### Exercise instructions:
Transcribe the part of the Covid-19 caseload report that begins at the words "The total caseload and" and ends after the words "across the globe.", copying it word for word.

### Source text:
<<<<
Online Desk :
The global Covid-19 caseload is inching closer to the 192-million mark, as the second wave of the pandemic continues to devastate countries across the world even with mass inoculations underway.
The total caseload and fatalities stand at 191,951,455 and 4,126,444, respectively, as of Thursday morning, according to Johns Hopkins University (JHU).
So far, 3,713,024,686 vaccine doses have been administered across the globe.
The US, which is the world’s worst-hit country in terms of both cases and deaths, has so far logged 34,226,776 cases. Besides, 609,861 people have lost their lives in the US to date, as per the JHU data.
Brazil has registered 1,424 more Covid-19 deaths in the past 24 hours, raising its national death toll to 544,180, the health ministry said Tuesday.
As many as 27,592 new cases were detected during the period, taking the total caseload to 19,419,437, the ministry said.
>>>>
### Dataset excerpt:
<<<<
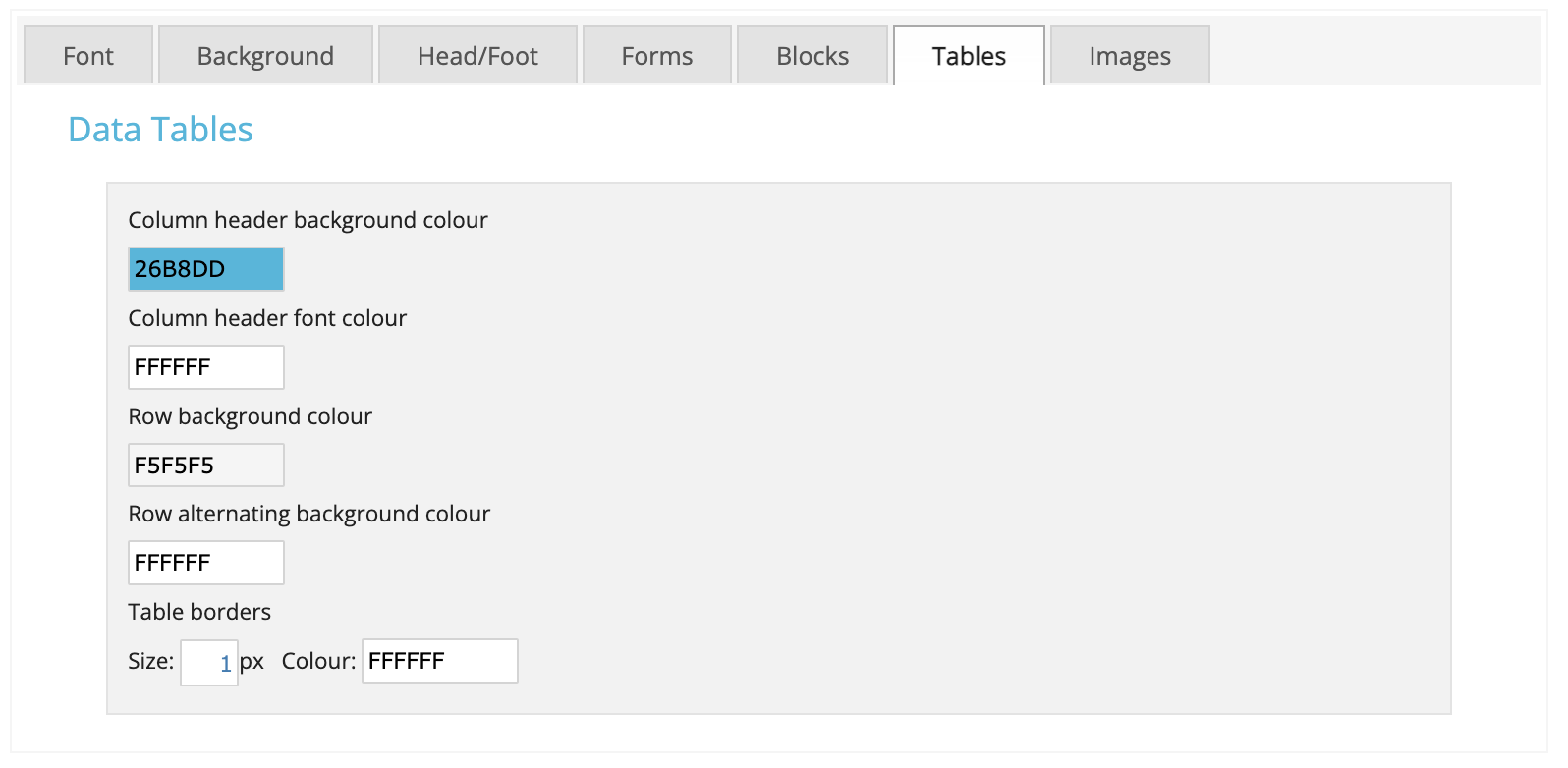
Task: Click the Column header background colour label
Action: [x=308, y=220]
>>>>
### Task response:
The total caseload and fatalities stand at 191,951,455 and 4,126,444, respectively, as of Thursday morning, according to Johns Hopkins University (JHU).
So far, 3,713,024,686 vaccine doses have been administered across the globe.